En unos tiempos en que se habla mucho de dependencia energética y de lograr un mix energético que permita cubrir las necesidades de una sociedad avanzada, contaminando lo menos posible, parece buen momento para preguntarse qué fuentes de energía tenemos disponibles que nos permitan cumplir esos fines.

Así que vamos a hablar hoy del hidrógeno, un gas a partir del que se puede obtener energía eléctrica, mecánica o térmica, cuyo uso no produce dióxido de carbono, sino agua.

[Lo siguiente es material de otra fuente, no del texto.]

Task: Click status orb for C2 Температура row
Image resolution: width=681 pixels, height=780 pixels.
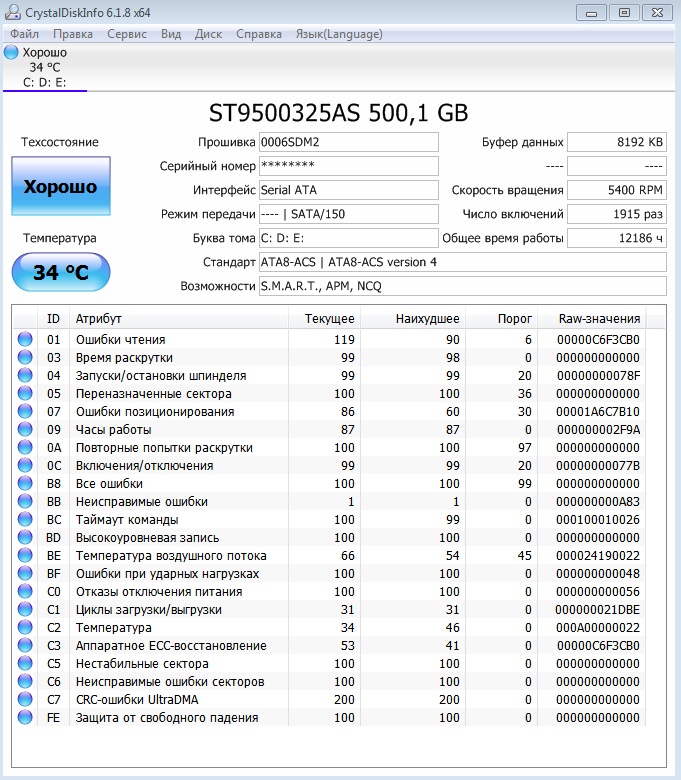Action: click(25, 628)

Lleva utilizándose desde principios de siglo XX en la industria, por ejemplo, para fabricar amoniaco, fibras sintéticas y otros muchos usos. Es una materia prima de uso común que hasta hace unos años se extraía fundamentalmente a partir de gas natural. Es lo que se llama "hidrógeno fósil". Tiene una pega: para producir ese hidrógeno fósil, vamos a producir también dióxido de carbono, que va a acabar en la atmósfera, que es lo que queremos evitar, precisamente...

Hoy, sin embargo, la situación es muy distinta a hace unos años: el hidrógeno, aparte de no producir CO₂ cuando se quema, se puede obtener a partir del agua, utilizando para ello energías renovables, como la solar o eólica. El hidrógeno obtenido por ese procedimiento puede venderse a quienes están consumiendo hidrógeno fósil, fabricado a partir de gas natural y produciendo CO₂. Un segundo uso, muy importante, es que si no tienes gas natural, puedes producir 'in situ' el hidrógeno que necesitas, sin depender del mercado.

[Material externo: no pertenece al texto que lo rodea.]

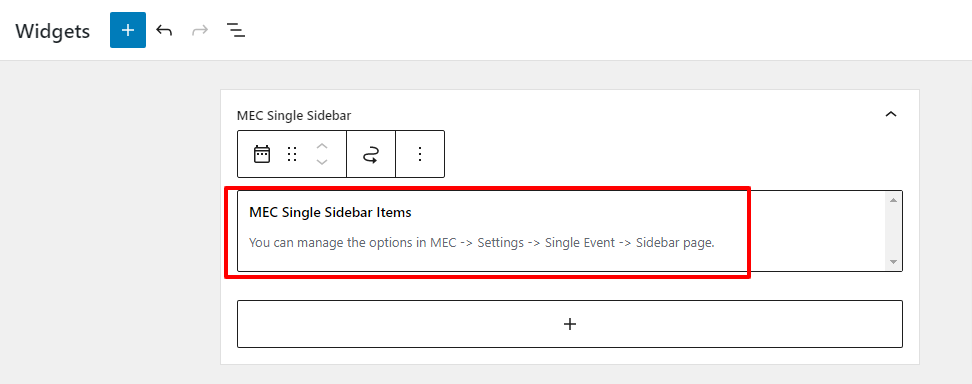The image size is (972, 384).
Task: Collapse the MEC Single Sidebar panel
Action: pyautogui.click(x=891, y=114)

Como ocurre con todas las nuevas tecnologías, es lógico pensar que los costes de producción van abaratándose conforme pasa el tiempo, claro que para ello hacen falta una serie de inversiones iniciales que hagan posible la continuidad de esa tecnología. La no dependencia energética puede ser uno de los argumentos más atractivos del hidrógeno en un momento como este.

Para fabricar hidrógeno necesitamos agua -incluso de mar que pude desalarse- sol o viento como energías renovables. De las tres cosas andamos sobrados en España. Es probable que lo que interese a futuros usuarios sea qué aplicaciones prácticas concretas, que ellos puedan usar, tiene el hidrógeno.

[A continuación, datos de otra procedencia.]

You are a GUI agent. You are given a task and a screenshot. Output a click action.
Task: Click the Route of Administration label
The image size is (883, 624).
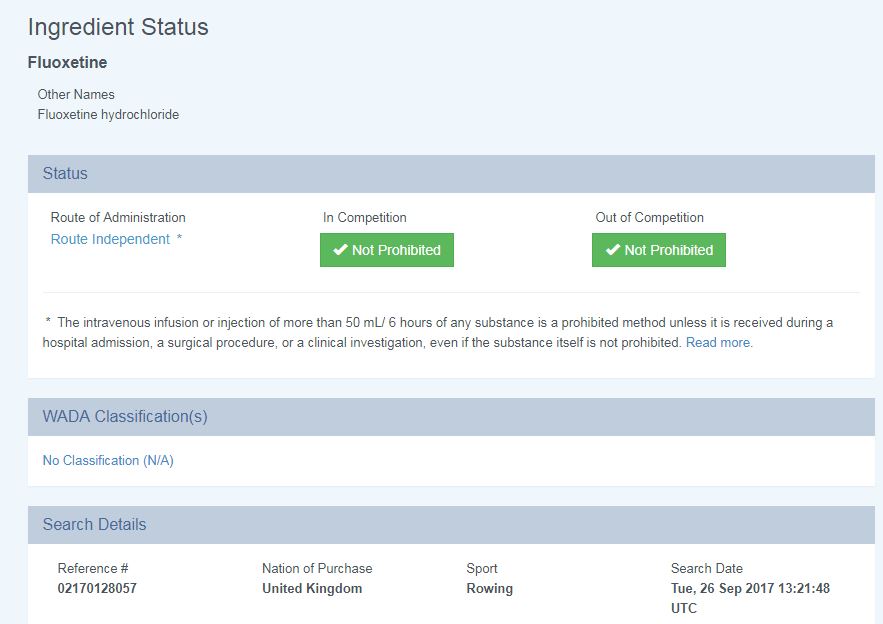118,217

Pues, como comentaba al principio, el hidrógeno puede producir energía, térmica, eléctrica y mecánica. Puede emplearse quemándolo para obtener calefacción o agua caliente, como hacemos con el gas natural; puede producir energía eléctrica para hacer funcionar la industria o puede mover un coche con una pila de combustible.

Obviamente, aún no existe una infraestructura de puntos de repostaje que permita un uso normal de esos coches, que aunque ya se están fabricando, aún son muy minoritarios. Un asunto que puede preocupar es el impacto ambiental que puede tener la fabricación de hidrógeno. Sí es verdad que la combustión del hidrógeno no es contaminante, pero también es cierto que es necesario el uso de grandes cantidades de agua para fabricarlo. Aunque no tanta, en comparación con otras tecnologías.

Es verdad que el agua que se usa para fabricar hidrógeno va a volver a la atmósfera y finalmente a la tierra cuando se use ese hidrógeno. Pero no necesariamente en el mismo lugar del que se extrajo esa agua. Por un lado, puede desalarse el agua de mar sin que el coste de la fabricación se dispare. Y en todo caso, los problemas ambientales pueden ser evitados.